** Given data follows **

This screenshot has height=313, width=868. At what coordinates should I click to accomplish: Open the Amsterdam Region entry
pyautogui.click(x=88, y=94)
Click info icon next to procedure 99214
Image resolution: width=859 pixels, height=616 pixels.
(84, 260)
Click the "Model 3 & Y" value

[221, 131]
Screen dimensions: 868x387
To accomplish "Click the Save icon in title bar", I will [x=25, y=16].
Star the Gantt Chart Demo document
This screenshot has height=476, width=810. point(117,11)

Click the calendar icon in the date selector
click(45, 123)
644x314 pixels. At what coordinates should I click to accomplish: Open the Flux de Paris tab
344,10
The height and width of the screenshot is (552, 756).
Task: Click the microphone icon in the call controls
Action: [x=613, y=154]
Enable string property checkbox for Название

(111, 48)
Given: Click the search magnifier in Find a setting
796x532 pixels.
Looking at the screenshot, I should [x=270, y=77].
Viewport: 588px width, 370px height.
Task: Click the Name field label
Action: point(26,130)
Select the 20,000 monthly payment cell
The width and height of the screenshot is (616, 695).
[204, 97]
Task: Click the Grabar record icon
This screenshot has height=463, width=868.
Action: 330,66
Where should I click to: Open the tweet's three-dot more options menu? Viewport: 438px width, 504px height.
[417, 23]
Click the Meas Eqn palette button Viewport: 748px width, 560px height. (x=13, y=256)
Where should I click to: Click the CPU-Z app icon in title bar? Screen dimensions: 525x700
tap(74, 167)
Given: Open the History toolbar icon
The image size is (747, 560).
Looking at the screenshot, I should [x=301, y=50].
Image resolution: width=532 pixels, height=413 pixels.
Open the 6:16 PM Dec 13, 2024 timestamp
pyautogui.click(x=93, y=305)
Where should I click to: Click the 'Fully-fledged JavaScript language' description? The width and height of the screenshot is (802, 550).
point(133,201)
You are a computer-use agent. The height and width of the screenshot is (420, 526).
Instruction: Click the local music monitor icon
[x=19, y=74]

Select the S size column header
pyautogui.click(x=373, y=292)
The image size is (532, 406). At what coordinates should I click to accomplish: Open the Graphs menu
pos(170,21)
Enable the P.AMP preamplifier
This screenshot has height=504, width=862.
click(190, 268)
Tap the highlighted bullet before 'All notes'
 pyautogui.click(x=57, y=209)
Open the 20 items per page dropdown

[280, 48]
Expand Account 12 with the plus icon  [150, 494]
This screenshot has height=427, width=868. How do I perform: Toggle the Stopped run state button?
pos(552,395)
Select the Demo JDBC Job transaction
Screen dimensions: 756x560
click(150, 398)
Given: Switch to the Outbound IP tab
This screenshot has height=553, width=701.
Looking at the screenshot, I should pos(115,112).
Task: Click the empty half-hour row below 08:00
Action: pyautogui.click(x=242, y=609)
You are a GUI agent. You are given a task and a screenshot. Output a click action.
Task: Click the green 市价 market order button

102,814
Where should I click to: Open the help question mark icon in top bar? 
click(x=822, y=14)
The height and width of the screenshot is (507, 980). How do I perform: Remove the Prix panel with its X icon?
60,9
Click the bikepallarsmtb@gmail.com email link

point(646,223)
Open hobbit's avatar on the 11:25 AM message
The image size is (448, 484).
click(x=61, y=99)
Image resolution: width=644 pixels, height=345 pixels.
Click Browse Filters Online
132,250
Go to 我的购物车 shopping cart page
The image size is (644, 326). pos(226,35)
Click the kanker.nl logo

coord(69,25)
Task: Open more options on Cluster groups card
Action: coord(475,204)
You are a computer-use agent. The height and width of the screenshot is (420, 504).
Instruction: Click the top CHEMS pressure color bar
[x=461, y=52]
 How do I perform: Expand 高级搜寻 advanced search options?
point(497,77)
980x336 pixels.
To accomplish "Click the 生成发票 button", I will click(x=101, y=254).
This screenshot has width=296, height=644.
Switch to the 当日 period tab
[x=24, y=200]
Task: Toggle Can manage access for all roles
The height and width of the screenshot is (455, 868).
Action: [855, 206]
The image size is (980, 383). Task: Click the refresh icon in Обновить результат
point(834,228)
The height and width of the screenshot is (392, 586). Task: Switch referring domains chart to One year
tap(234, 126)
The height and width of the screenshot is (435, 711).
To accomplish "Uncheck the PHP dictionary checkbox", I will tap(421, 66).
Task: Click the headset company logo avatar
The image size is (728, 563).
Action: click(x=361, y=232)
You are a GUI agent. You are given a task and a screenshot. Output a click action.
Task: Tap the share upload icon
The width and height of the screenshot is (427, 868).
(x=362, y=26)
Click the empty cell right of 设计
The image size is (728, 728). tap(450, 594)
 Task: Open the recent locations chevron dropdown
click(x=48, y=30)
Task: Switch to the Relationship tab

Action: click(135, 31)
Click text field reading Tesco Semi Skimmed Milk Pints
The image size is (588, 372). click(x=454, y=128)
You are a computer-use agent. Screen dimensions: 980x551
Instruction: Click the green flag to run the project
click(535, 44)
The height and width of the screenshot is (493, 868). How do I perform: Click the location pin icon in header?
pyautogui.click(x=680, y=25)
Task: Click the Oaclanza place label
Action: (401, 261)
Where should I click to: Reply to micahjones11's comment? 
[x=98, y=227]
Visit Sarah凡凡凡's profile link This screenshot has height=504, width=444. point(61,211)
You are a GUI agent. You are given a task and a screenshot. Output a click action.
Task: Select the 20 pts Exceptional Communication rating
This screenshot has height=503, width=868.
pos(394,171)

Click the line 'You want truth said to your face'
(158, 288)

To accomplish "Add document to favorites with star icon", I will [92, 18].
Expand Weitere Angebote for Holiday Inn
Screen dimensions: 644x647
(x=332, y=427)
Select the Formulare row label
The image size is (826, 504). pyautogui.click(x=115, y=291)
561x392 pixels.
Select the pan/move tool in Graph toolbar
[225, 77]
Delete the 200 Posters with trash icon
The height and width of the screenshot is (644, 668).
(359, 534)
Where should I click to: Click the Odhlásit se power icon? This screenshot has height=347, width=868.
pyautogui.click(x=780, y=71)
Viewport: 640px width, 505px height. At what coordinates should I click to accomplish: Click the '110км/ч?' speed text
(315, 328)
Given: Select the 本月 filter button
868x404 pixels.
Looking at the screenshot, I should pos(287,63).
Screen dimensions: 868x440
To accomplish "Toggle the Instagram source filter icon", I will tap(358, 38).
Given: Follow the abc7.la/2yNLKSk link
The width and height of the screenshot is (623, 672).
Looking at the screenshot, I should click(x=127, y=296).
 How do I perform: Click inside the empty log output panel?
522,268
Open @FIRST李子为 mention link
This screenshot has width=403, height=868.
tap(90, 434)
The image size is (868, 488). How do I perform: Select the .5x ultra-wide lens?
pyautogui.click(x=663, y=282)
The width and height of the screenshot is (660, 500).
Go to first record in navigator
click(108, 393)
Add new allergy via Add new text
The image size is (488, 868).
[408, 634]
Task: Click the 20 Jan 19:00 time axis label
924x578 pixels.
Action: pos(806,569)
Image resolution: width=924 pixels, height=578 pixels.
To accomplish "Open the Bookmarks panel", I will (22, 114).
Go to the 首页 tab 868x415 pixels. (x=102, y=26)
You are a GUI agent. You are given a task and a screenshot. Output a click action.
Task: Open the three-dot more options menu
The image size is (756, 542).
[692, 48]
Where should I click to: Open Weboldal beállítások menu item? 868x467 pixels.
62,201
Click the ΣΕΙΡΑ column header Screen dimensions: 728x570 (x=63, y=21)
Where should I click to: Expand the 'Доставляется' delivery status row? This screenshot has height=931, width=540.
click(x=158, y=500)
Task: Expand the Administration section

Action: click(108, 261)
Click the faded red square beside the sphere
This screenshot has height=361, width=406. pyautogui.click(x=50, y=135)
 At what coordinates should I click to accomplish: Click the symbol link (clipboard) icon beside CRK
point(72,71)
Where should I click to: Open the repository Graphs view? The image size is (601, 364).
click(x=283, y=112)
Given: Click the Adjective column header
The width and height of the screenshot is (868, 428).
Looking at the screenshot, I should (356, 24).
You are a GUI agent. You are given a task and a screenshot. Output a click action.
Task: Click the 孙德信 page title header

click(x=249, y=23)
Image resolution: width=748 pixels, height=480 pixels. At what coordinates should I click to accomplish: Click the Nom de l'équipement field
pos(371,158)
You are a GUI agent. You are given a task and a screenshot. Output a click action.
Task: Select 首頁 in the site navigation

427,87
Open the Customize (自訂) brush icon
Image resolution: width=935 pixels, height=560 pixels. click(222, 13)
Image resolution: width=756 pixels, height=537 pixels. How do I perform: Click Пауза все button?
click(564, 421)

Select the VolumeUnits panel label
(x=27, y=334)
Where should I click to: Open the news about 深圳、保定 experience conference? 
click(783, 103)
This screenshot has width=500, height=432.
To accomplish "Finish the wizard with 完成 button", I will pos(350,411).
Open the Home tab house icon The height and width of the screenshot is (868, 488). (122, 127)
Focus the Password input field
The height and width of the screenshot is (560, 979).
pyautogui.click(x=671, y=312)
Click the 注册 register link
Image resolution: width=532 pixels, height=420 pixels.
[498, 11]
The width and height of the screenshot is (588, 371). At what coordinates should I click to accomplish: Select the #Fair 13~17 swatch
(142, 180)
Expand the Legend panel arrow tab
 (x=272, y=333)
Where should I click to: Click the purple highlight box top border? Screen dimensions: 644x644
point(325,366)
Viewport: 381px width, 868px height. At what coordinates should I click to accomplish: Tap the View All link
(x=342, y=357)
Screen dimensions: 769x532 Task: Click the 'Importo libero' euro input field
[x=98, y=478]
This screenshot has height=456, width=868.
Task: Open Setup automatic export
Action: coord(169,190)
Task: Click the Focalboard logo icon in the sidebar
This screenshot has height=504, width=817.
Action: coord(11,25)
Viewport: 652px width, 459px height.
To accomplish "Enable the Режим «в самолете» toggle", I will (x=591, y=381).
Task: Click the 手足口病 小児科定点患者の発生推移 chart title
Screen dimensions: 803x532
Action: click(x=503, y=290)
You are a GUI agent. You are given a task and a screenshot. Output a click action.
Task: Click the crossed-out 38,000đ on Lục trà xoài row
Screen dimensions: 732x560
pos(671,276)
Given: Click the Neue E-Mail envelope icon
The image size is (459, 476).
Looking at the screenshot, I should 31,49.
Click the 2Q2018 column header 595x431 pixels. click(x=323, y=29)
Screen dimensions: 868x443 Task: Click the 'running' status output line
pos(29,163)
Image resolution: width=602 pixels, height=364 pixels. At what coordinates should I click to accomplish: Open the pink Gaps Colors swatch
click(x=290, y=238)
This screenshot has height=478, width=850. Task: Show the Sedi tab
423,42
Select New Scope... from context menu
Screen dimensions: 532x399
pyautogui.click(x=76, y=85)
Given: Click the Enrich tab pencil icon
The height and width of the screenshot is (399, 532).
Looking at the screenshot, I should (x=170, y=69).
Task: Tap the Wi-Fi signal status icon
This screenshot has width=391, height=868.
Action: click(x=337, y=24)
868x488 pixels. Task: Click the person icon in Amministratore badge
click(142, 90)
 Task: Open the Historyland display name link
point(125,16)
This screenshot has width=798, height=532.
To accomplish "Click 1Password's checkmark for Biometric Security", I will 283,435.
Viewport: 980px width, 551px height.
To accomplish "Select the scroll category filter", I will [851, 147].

** End of Given data **

Work instruction =
The answer must be every line from the records above that contains "avatar".

Exercise answer =
Open hobbit's avatar on the 11:25 AM message
Task: Click the headset company logo avatar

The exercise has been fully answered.